E ancora, il dirigente televisivo Carlo Freccero lamenta che la sinistra non sa più comunicare e fa solo l’eco a Berlusconi; il politologo Gianfranco Pasquino smorza il rammarico nell’ironia avvertendo che “gli italiani possono stare tranquilli perché non moriranno socialdemocratici”; la Ballestra difende la legge sull’aborto, senza indulgenza verso il Pd che lo avrebbe fatto troppo timidamente; e Gad Lerner difende gli zingari, con un’indulgenza di maniera (“è difficile per i politici mettersi contro il popolo”) verso il Pd che in tema di rom avrebbe spesso e volentieri inseguito la Lega.

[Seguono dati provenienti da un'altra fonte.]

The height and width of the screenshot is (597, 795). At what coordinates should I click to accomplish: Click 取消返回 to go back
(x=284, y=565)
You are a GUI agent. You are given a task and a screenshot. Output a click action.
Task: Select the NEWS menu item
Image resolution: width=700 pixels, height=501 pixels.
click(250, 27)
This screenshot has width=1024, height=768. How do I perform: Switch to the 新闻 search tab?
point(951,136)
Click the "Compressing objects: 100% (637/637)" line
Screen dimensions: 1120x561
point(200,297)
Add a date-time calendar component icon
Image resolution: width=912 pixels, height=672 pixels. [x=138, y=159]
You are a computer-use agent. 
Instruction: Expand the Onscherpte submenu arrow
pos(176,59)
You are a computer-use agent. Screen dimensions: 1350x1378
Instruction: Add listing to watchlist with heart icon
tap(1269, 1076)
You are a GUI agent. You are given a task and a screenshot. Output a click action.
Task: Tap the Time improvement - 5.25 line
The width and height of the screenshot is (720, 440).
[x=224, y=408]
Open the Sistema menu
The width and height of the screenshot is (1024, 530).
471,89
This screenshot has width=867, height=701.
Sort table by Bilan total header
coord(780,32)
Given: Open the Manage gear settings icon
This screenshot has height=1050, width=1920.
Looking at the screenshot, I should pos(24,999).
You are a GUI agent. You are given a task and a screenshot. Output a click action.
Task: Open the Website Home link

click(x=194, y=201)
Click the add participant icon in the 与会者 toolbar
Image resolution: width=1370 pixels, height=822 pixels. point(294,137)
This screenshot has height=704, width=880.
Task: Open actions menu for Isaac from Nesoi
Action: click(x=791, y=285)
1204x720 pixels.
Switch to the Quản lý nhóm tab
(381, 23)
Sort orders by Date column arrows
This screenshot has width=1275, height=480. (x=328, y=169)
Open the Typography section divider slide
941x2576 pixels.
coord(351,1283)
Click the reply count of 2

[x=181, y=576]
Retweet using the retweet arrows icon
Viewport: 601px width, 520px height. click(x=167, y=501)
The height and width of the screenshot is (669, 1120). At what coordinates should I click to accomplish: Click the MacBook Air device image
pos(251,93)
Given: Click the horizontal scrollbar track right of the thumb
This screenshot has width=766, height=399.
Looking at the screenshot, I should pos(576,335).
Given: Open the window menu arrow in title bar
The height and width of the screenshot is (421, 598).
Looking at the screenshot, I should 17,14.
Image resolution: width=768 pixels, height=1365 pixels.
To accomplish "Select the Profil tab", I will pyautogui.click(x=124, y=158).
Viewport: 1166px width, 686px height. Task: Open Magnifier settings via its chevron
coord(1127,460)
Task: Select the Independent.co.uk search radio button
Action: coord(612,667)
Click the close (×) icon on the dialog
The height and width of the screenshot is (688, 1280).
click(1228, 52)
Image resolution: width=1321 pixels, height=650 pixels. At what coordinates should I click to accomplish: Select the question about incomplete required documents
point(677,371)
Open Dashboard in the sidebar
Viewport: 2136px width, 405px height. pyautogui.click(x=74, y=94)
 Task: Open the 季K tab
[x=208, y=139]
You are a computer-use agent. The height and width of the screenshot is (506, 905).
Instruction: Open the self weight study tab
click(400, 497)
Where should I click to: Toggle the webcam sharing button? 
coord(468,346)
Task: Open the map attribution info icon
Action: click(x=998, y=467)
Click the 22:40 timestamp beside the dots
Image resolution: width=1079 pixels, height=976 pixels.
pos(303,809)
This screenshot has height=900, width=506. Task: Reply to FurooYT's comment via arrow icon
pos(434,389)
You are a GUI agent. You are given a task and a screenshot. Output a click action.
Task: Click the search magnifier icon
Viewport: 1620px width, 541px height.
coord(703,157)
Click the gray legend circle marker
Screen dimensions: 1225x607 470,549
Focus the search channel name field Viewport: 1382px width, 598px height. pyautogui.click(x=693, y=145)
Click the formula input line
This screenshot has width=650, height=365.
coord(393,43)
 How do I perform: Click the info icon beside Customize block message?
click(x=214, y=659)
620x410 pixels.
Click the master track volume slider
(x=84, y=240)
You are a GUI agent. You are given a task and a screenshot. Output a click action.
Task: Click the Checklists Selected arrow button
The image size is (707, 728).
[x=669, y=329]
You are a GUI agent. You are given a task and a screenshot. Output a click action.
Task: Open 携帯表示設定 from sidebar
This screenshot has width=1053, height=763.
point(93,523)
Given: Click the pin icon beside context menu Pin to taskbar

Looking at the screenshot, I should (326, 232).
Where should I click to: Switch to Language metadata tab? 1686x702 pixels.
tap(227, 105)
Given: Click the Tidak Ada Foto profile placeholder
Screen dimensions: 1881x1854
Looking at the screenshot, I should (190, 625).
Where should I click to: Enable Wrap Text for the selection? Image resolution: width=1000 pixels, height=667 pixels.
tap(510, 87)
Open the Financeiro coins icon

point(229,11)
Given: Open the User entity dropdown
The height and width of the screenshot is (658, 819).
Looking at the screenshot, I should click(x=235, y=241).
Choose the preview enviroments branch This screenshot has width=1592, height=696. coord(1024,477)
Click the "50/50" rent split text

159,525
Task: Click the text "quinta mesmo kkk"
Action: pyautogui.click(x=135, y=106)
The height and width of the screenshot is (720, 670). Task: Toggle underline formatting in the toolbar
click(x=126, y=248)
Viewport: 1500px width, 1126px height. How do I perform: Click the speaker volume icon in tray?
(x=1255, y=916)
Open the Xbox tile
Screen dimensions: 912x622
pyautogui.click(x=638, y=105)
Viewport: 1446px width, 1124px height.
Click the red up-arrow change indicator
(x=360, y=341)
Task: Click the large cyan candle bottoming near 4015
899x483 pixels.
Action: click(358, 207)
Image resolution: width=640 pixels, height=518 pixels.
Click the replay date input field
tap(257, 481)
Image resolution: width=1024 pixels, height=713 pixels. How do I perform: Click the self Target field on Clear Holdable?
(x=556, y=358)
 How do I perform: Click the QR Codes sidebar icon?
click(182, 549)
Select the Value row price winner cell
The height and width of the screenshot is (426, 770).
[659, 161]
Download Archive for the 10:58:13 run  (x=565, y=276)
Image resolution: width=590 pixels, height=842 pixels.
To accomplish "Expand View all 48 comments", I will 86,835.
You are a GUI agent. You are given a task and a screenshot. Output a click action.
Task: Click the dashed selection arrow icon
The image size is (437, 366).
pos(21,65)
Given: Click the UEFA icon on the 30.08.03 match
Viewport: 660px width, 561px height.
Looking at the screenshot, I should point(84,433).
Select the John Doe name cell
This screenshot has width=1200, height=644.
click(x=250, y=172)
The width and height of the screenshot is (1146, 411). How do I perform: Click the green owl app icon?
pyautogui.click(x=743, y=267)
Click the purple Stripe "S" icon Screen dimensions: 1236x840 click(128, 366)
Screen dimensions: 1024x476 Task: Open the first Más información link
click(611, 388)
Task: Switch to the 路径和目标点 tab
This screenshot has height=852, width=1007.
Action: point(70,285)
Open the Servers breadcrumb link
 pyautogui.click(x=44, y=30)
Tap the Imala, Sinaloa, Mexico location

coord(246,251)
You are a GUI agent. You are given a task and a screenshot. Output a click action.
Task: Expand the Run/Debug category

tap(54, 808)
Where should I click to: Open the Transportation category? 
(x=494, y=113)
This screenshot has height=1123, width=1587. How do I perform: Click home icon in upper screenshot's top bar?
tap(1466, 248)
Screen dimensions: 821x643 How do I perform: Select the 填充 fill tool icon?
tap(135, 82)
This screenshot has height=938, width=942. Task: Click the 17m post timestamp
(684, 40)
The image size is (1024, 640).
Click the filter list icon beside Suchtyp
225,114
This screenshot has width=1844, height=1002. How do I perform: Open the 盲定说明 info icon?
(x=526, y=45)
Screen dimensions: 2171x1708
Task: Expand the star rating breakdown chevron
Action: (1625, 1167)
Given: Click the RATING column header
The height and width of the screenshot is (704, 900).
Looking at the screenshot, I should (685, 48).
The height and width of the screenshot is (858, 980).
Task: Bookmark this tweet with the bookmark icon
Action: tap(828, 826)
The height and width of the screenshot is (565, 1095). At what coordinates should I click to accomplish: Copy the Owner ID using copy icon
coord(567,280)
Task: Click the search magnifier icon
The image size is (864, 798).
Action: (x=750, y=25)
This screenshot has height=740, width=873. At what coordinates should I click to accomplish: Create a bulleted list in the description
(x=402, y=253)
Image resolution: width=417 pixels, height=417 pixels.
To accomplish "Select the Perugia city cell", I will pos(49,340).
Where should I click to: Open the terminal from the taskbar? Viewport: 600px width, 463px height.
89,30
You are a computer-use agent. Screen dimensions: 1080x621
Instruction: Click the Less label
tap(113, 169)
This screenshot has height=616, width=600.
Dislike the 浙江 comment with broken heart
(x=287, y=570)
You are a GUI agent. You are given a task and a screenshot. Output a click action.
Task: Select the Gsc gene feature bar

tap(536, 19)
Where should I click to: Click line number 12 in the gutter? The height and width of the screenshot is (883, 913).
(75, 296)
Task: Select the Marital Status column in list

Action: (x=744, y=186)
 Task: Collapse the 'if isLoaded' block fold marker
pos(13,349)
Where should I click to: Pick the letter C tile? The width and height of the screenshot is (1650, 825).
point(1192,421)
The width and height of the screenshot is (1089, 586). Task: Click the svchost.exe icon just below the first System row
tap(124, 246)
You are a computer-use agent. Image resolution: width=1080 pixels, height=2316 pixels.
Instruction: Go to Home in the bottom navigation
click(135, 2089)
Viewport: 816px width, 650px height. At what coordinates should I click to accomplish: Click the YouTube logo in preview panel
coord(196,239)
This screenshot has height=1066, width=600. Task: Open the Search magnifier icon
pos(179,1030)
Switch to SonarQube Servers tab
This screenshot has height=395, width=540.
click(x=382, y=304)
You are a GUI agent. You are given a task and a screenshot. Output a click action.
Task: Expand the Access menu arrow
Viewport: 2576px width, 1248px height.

Il contrario di tutto Insomma nel libro c’è, e non potrebbe essere altrimenti, un po’ di tutto, contraddizioni comprese. Da un lato lo storico della filosofia Carlo Augusto Viano lamenta che “la sinistra si è lasciata incantare dal pacifismo e dal pauperismo della Chiesa cattolica”; dall’altro l’ex direttore della Caritas ambrosiana don Virginio Colmegna, quasi a confermare l’analisi del cattedratico torinese, scrive che “destra e sinistra indicano un modo antiquato di guardare alla realtà”.

Da una parte Aldo Bonomi, direttore dell’istituto Aaster e consulente del Cnel, punta l’attenzione sulle tendenze di lungo periodo che hanno allontanato la sinistra dalla modernità e dalla dimensione popolare; dall’altra Alessandro Colombo, docente di Relazioni internazionali, osserva che in tema di missioni militari all’estero, con l’unica eccezione dell’Irak, centrodestra e centrosinistra si sono comportano più o meno allo stesso modo da quasi un ventennio. Altan Nella nota editoriale introduttiva si legge che “l’Italia è l’unico Paese europeo in cui la sinistra sembra aver abdicato alla propria esistenza”. E nella vignetta di Altan che segue quelle pagine uno dice “ma io sono di sinistra” e l’altro risponde “piantala, che ci stanno guardando tutti”. Due anni fa sarebbero state, la nota e la vignetta, impensabili. Una politica senza sinistra, un’altra anomalia italiana.